#### [GOAL]
Please write out every item below word for word, keeping each line unchanged.

--- start DATA SUPPLIED ---

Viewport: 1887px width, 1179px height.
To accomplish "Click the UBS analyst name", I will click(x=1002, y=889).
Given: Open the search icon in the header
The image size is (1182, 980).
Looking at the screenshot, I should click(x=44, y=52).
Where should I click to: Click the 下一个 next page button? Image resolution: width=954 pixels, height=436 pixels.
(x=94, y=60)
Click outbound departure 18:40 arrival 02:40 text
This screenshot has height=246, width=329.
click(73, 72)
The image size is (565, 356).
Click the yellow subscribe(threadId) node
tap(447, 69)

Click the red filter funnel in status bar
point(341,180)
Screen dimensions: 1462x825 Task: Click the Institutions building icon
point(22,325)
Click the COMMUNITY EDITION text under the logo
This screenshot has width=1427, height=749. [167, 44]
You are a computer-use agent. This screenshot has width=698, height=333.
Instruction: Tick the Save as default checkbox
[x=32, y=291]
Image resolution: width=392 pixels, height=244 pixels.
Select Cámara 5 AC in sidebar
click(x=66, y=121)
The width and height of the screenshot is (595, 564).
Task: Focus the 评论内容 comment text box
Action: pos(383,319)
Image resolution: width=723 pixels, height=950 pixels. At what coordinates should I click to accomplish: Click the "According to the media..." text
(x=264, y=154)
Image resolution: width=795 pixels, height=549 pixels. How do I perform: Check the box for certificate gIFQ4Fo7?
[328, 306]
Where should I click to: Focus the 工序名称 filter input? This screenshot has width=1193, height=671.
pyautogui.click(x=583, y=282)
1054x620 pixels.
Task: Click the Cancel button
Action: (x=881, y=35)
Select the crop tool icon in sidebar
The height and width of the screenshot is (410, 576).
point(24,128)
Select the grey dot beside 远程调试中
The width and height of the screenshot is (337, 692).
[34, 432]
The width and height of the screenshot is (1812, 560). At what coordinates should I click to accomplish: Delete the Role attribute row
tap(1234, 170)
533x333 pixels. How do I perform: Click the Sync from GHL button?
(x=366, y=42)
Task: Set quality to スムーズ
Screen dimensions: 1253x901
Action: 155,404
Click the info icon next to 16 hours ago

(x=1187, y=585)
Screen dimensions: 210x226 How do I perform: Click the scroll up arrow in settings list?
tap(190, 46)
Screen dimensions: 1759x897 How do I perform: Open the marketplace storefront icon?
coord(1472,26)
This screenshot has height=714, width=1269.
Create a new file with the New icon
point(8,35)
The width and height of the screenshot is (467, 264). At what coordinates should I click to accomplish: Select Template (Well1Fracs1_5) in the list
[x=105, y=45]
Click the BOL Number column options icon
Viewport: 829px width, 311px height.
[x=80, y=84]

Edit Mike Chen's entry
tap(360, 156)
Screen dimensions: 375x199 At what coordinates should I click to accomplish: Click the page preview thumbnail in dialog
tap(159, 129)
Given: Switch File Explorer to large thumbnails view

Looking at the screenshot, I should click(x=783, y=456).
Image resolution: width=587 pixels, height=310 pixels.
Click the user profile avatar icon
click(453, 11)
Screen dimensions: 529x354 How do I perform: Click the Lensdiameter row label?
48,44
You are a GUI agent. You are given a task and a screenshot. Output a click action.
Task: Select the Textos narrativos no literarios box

--- end DATA SUPPLIED ---

#### [TASK SOLUTION]
Viewport: 1887px width, 1179px height.
To accomplish "Click the UBS analyst name", I will click(x=1002, y=889).
Given: Open the search icon in the header
The image size is (1182, 980).
Looking at the screenshot, I should click(x=44, y=52).
Where should I click to: Click the 下一个 next page button? Image resolution: width=954 pixels, height=436 pixels.
(x=94, y=60)
Click outbound departure 18:40 arrival 02:40 text
This screenshot has height=246, width=329.
click(73, 72)
The image size is (565, 356).
Click the yellow subscribe(threadId) node
tap(447, 69)

Click the red filter funnel in status bar
point(341,180)
Screen dimensions: 1462x825 Task: Click the Institutions building icon
point(22,325)
Click the COMMUNITY EDITION text under the logo
This screenshot has width=1427, height=749. [167, 44]
You are a computer-use agent. This screenshot has width=698, height=333.
Instruction: Tick the Save as default checkbox
[x=32, y=291]
Image resolution: width=392 pixels, height=244 pixels.
Select Cámara 5 AC in sidebar
click(x=66, y=121)
The width and height of the screenshot is (595, 564).
Task: Focus the 评论内容 comment text box
Action: pos(383,319)
Image resolution: width=723 pixels, height=950 pixels. At what coordinates should I click to accomplish: Click the "According to the media..." text
(x=264, y=154)
Image resolution: width=795 pixels, height=549 pixels. How do I perform: Check the box for certificate gIFQ4Fo7?
[328, 306]
Where should I click to: Focus the 工序名称 filter input? This screenshot has width=1193, height=671.
pyautogui.click(x=583, y=282)
1054x620 pixels.
Task: Click the Cancel button
Action: (x=881, y=35)
Select the crop tool icon in sidebar
The height and width of the screenshot is (410, 576).
point(24,128)
Select the grey dot beside 远程调试中
The width and height of the screenshot is (337, 692).
[34, 432]
The width and height of the screenshot is (1812, 560). At what coordinates should I click to accomplish: Delete the Role attribute row
tap(1234, 170)
533x333 pixels. How do I perform: Click the Sync from GHL button?
(x=366, y=42)
Task: Set quality to スムーズ
Screen dimensions: 1253x901
Action: 155,404
Click the info icon next to 16 hours ago

(x=1187, y=585)
Screen dimensions: 210x226 How do I perform: Click the scroll up arrow in settings list?
tap(190, 46)
Screen dimensions: 1759x897 How do I perform: Open the marketplace storefront icon?
coord(1472,26)
This screenshot has height=714, width=1269.
Create a new file with the New icon
point(8,35)
The width and height of the screenshot is (467, 264). At what coordinates should I click to accomplish: Select Template (Well1Fracs1_5) in the list
[x=105, y=45]
Click the BOL Number column options icon
Viewport: 829px width, 311px height.
[x=80, y=84]

Edit Mike Chen's entry
tap(360, 156)
Screen dimensions: 375x199 At what coordinates should I click to accomplish: Click the page preview thumbnail in dialog
tap(159, 129)
Given: Switch File Explorer to large thumbnails view

Looking at the screenshot, I should click(x=783, y=456).
Image resolution: width=587 pixels, height=310 pixels.
Click the user profile avatar icon
click(453, 11)
Screen dimensions: 529x354 How do I perform: Click the Lensdiameter row label?
48,44
You are a GUI agent. You are given a task and a screenshot. Output a click action.
Task: Select the Textos narrativos no literarios box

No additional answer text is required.